[Data entries]
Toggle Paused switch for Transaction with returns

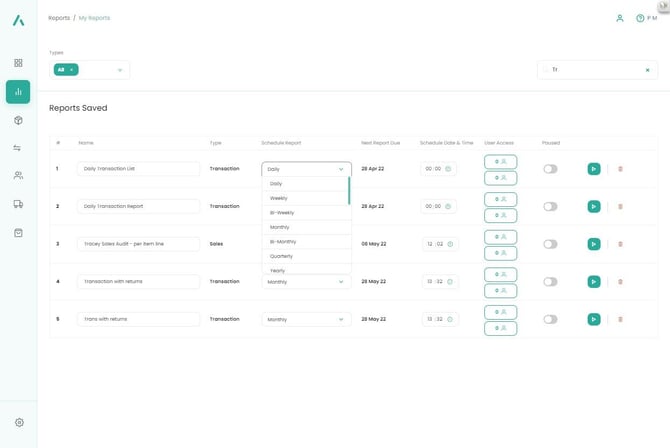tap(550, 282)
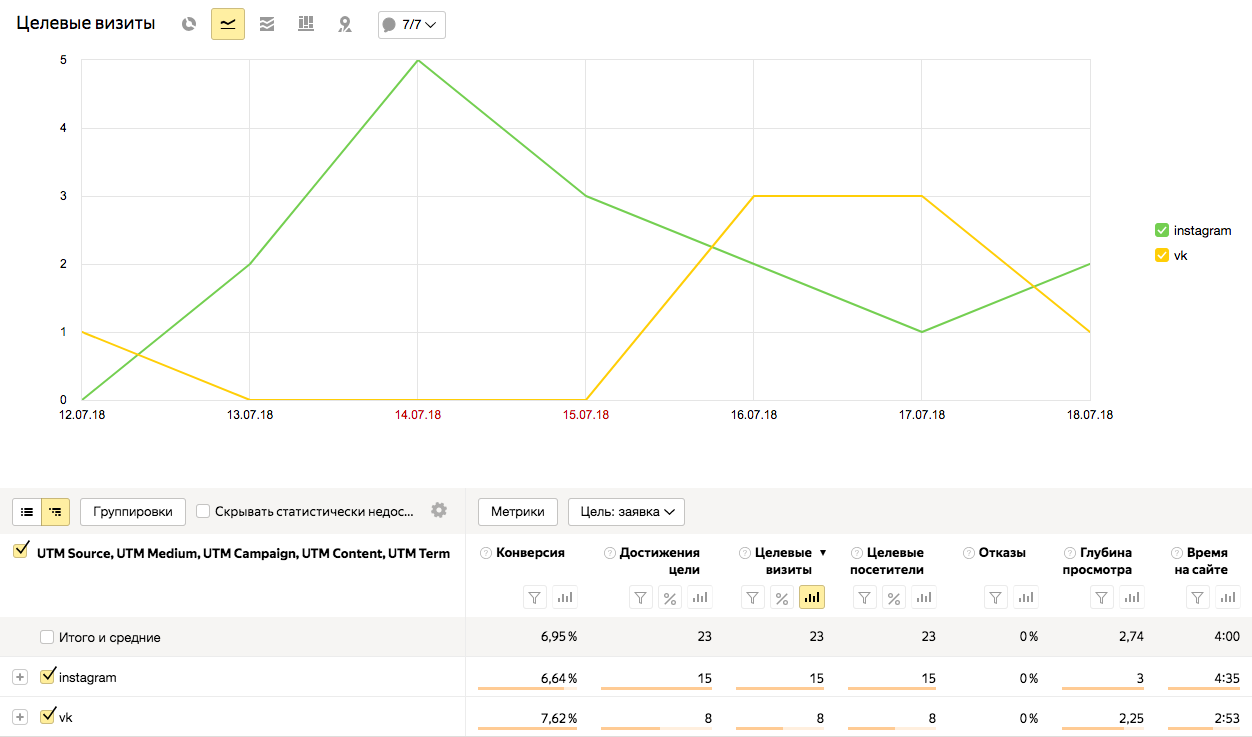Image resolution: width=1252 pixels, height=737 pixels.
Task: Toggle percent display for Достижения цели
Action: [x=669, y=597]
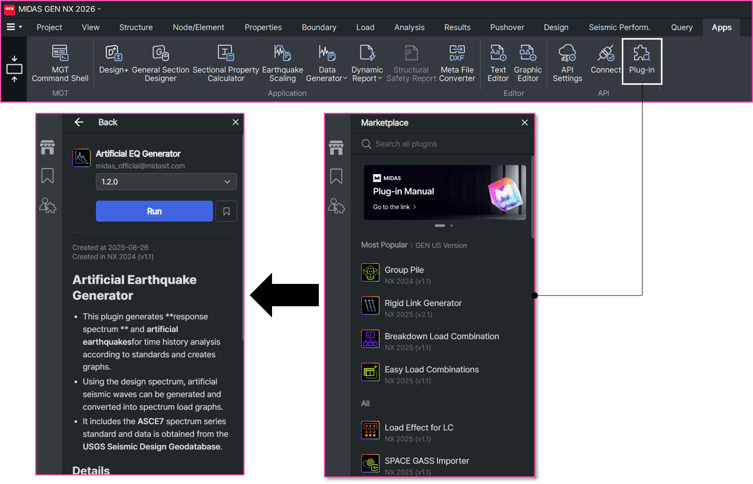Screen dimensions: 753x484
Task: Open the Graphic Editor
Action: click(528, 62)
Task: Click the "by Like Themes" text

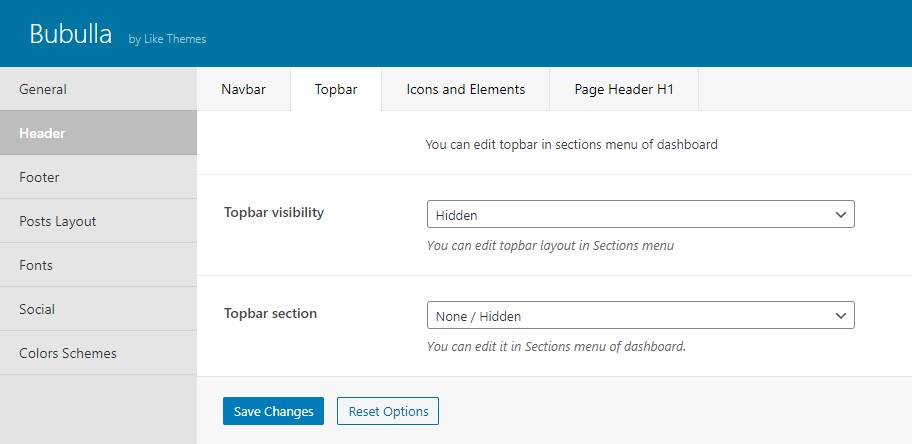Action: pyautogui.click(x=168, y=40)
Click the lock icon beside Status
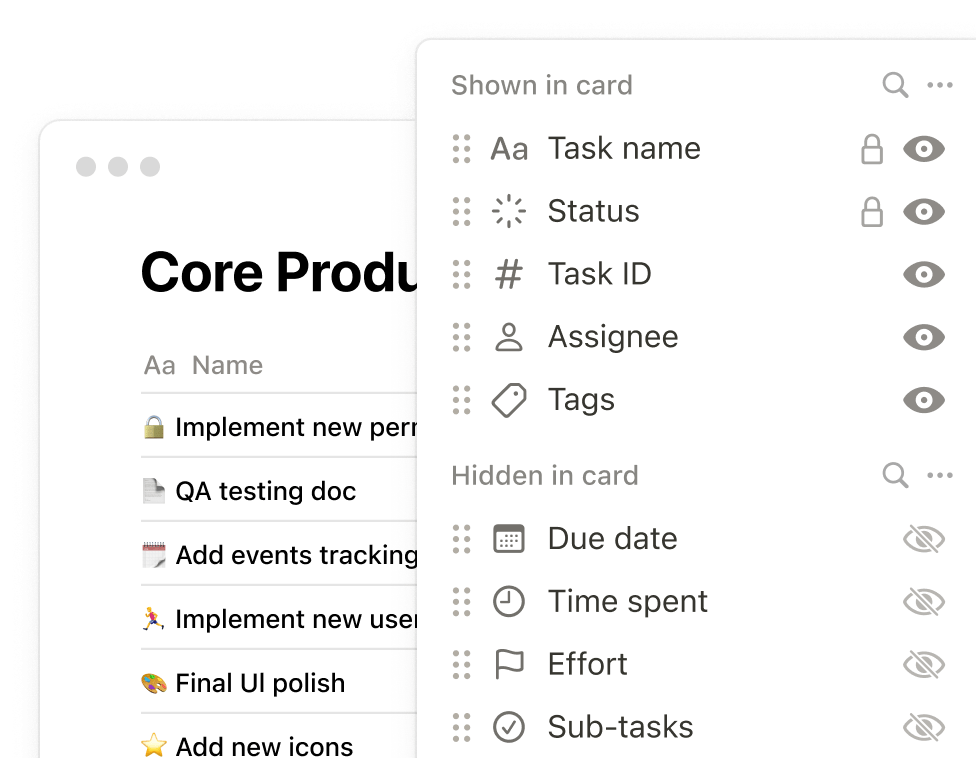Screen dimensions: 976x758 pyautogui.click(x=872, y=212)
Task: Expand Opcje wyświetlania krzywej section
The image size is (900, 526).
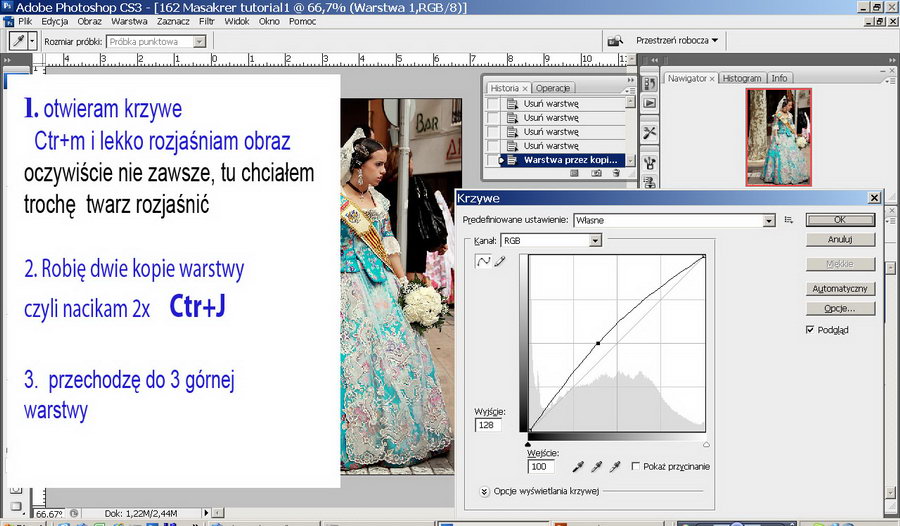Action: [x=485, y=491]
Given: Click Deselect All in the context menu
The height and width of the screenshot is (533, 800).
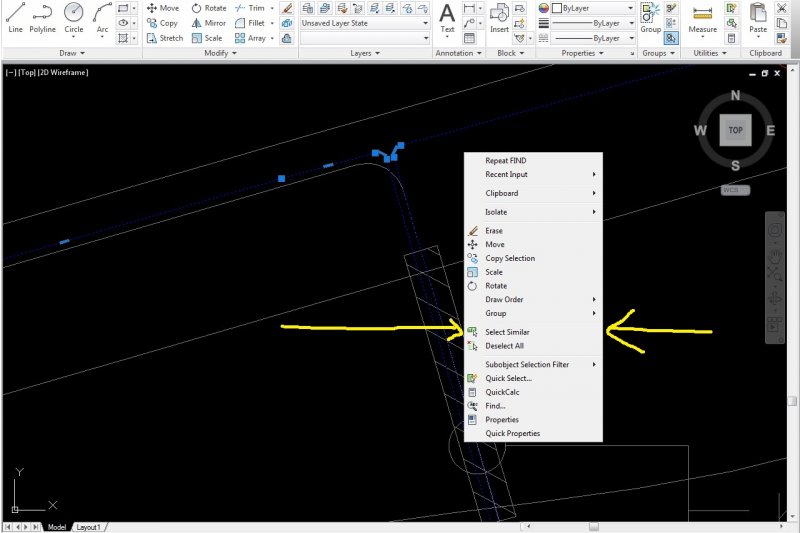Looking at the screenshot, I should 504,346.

## [Task item]
Lines before the one containing "Given: Click Deselect All in the context menu" are not wanted; write out that line and every later line through the end of the data above, exactly, without pictures.

## [Completed task]
Given: Click Deselect All in the context menu
The height and width of the screenshot is (533, 800).
Looking at the screenshot, I should 504,346.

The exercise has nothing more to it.